In [111]:
import autograd.numpy as np
from autograd import grad
from scipy.optimize import minimize_scalar
import scipy.linalg as la

In [112]:
class BFGSOutput:
    def __init__(self, x, fx, converged, iter):
        self.x = x
        self.fx = fx
        self.converged = converged
        self.iter = iter

    def add_history(self,history):
        self.history = history

In [113]:
def bfgs_step(f, df, x, search_direction, method = "Armijo", armijo_param = 0.5) -> float:
    """ 
    computes BFGS step size

    Parameters:
    - f: objective function
    - df: derivative of objective function
    - x: current iterate
    - method: "full", "exact" or "Armijo"
    - armijo_param: Armijo parameter.
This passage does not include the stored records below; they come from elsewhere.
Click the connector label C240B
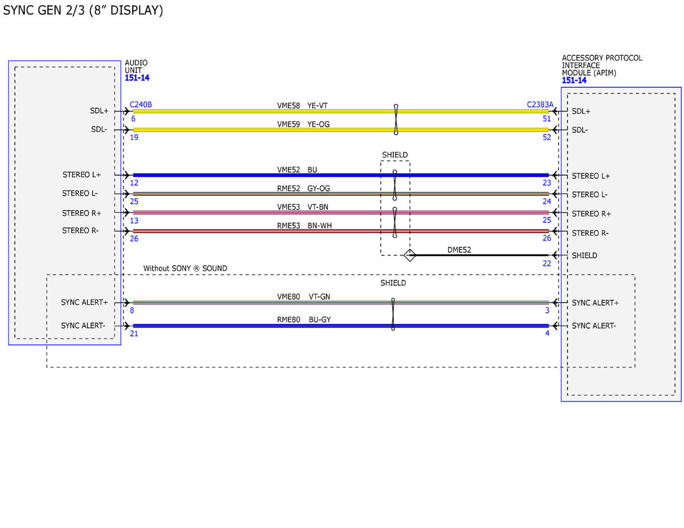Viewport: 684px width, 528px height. click(140, 104)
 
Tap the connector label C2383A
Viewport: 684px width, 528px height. click(540, 104)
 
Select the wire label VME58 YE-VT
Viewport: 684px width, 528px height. click(302, 105)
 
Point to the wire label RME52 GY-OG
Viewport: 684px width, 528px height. click(303, 188)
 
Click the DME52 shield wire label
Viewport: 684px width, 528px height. click(459, 249)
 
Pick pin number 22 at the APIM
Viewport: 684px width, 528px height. click(547, 263)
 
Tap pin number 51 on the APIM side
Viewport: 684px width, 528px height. click(547, 118)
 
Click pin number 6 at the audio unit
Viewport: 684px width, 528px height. click(133, 118)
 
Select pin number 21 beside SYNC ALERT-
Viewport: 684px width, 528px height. click(134, 333)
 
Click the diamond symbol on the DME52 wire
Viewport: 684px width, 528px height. click(409, 255)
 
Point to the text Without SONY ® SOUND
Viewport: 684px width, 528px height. click(185, 268)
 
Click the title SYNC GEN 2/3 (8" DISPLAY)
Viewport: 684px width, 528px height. click(83, 10)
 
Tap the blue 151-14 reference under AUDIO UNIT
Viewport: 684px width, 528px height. click(137, 77)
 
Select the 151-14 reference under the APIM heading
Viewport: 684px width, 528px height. click(574, 80)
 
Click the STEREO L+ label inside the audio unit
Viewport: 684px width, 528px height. click(82, 174)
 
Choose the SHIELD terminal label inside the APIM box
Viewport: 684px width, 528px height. click(584, 255)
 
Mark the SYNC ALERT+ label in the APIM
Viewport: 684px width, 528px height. click(595, 302)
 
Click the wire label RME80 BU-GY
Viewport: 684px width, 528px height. click(304, 320)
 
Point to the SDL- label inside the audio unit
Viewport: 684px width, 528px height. click(99, 129)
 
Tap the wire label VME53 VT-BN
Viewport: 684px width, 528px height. click(302, 207)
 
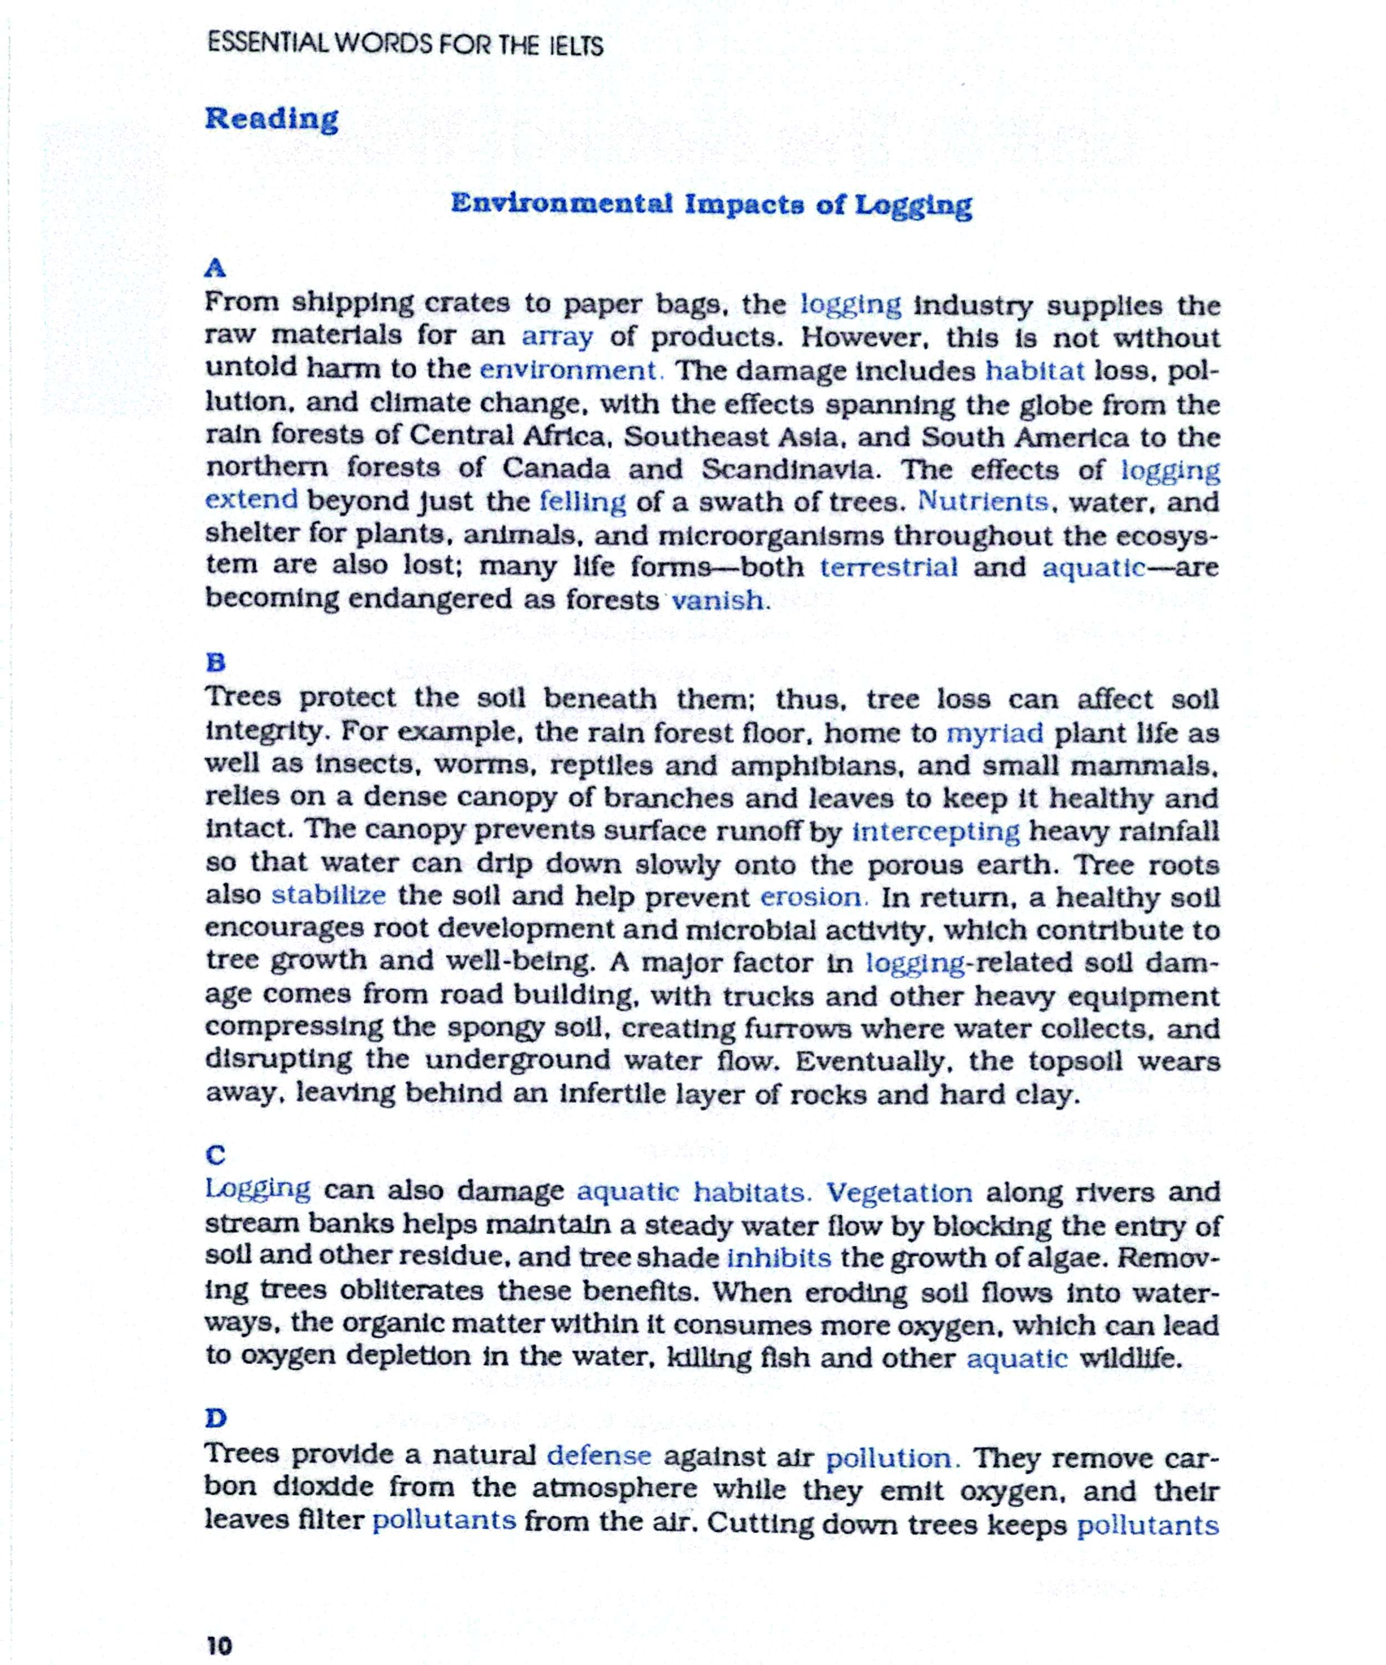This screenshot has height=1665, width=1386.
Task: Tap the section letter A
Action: click(215, 268)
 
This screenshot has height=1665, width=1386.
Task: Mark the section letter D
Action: click(216, 1417)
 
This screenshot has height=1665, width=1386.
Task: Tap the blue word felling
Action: click(582, 502)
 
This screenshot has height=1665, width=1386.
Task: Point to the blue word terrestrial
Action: click(888, 568)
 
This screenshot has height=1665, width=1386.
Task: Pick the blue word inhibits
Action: click(779, 1258)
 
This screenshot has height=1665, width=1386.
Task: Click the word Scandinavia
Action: click(790, 470)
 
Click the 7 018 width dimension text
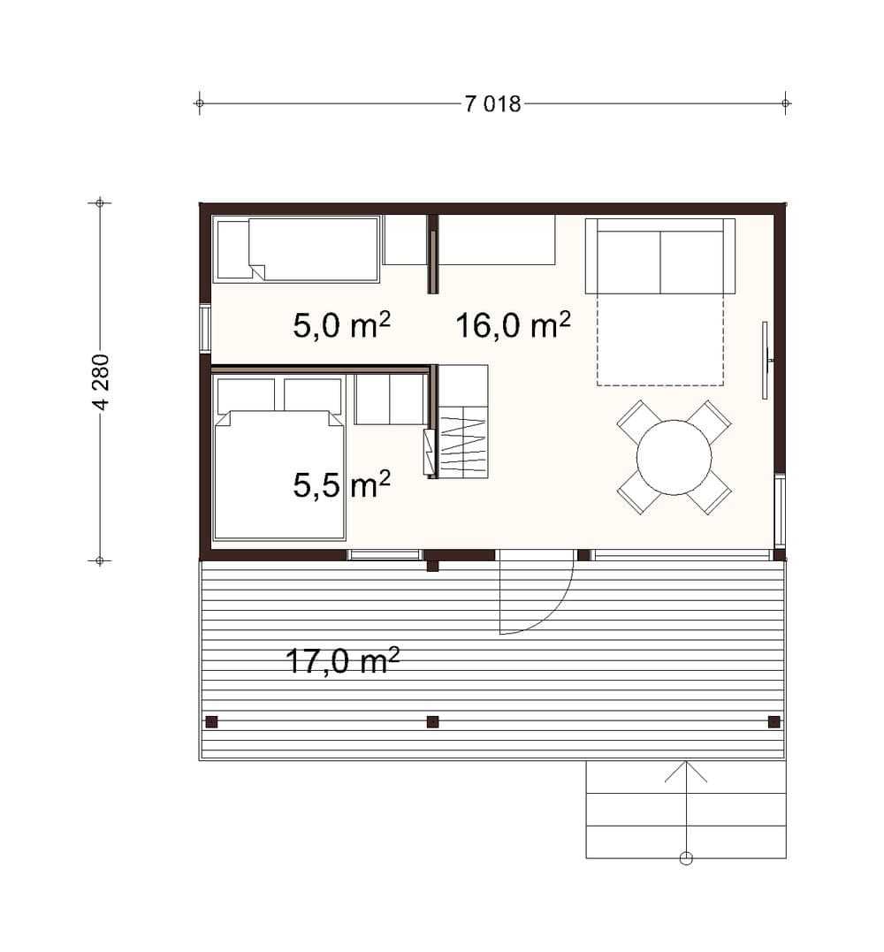pyautogui.click(x=493, y=104)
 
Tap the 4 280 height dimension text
pyautogui.click(x=102, y=382)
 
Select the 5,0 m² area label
pyautogui.click(x=342, y=324)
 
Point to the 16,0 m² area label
pyautogui.click(x=513, y=324)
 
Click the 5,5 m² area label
pyautogui.click(x=342, y=484)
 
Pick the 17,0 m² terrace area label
pyautogui.click(x=342, y=660)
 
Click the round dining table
pyautogui.click(x=674, y=457)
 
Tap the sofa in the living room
pyautogui.click(x=660, y=256)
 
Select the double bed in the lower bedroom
pyautogui.click(x=280, y=475)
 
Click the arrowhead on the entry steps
pyautogui.click(x=686, y=771)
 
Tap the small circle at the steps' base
pyautogui.click(x=686, y=858)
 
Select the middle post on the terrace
pyautogui.click(x=433, y=722)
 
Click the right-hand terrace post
pyautogui.click(x=774, y=722)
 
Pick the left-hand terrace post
pyautogui.click(x=211, y=722)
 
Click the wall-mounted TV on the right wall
pyautogui.click(x=766, y=360)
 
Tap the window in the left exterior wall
pyautogui.click(x=205, y=329)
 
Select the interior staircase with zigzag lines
pyautogui.click(x=463, y=422)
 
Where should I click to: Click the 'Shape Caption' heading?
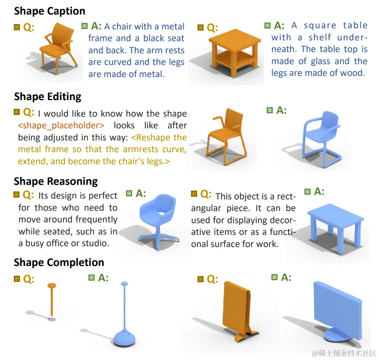50,11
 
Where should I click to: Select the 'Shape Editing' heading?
48,96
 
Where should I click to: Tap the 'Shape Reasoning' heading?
56,181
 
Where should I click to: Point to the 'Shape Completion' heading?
59,262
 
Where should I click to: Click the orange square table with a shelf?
235,52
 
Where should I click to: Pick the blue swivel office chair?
159,221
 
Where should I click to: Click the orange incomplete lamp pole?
52,299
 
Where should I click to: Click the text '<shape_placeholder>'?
61,126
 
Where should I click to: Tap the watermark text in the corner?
344,353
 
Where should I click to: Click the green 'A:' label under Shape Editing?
277,111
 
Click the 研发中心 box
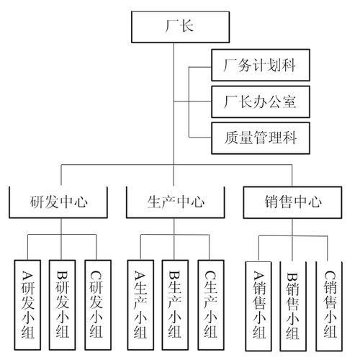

Only needed if method = "Armijo"

    returns:
    - alpha: step size
    """
    if method == "full":
        return 1
    
    elif method == "exact":
        line_search = lambda alpha: f(x + alpha*search_direction)
        return minimize_scalar(line_search).x

    elif method == "Armijo":
        line_search = lambda alpha: f(x + alpha*search_direction)
        alpha = 1
        while line_search(alpha) > f(x) + armijo_param * alpha * np.dot(df(x), search_direction):
            alpha *= 0.5
        return alpha

In [114]:
def bfgs(f, x0, method = "Armijo", armijo_param = 0.5, max_iter = 10, tol = 1e-6, save_history = False):

    """ 
    Performs the BFGS optimization algorithm

    Parameters:
    - f: Objective function
    - x0: Initial guess for x
    - method: Method used to calculate the step size. Either "full", "exact" or "Armaijo" (default)
    - armijo_param: Only needed if method="Armajio" (default: 0.5)
    - max_iter: maximum number of iterations
    - tol: Convergence tolerance
    - save_history: If True, iteration history is returned

    returns:
    BFGS output with attributes:
    - x: Calculated minimizer
    - fx: Minimal value
    - converged: If True, method converged
    - n_iter: Number of iterations
    - (optional) history
    """

    n = x0.size

    x = x0

    df = grad(f) # compute the gradient of f
    H_inv = np.eye(n) # initialize inverse Hessian

    converged = False
    n_iter = max_iter

    if save_history:
        history = []
    
    for iter in range(max_iter):

        if save_history:
            history.append(x)
        
        if la.norm(df(x)) < tol:
            n_iter = iter
            converged = True
            break
        
        search_direction = - H_inv @ df(x)
        step_size = bfgs_step(f, df, x, search_direction, method = method, armijo_param = armijo_param)

        #perform updates
        x_old = x

        x = x + step_size * search_direction

        p = x - x_old
        q = df(x) - df(x_old)
        rho = 1 / np.dot(p,q)

        if iter == 0:
            # rescale first Hessian
            H_inv *= np.dot(p,q) / np.dot(q,q)

        H_inv = (np.eye(n) - rho * p @ q.T) @ H_inv @ (np.eye(n) - rho * p @ q.T)

    out = BFGSOutput(x, f(x), converged, n_iter)
    if save_history:
        out.add_history(history)
    return out

In [115]:
def f(x):
    return x[0]**2 + x[1]** 2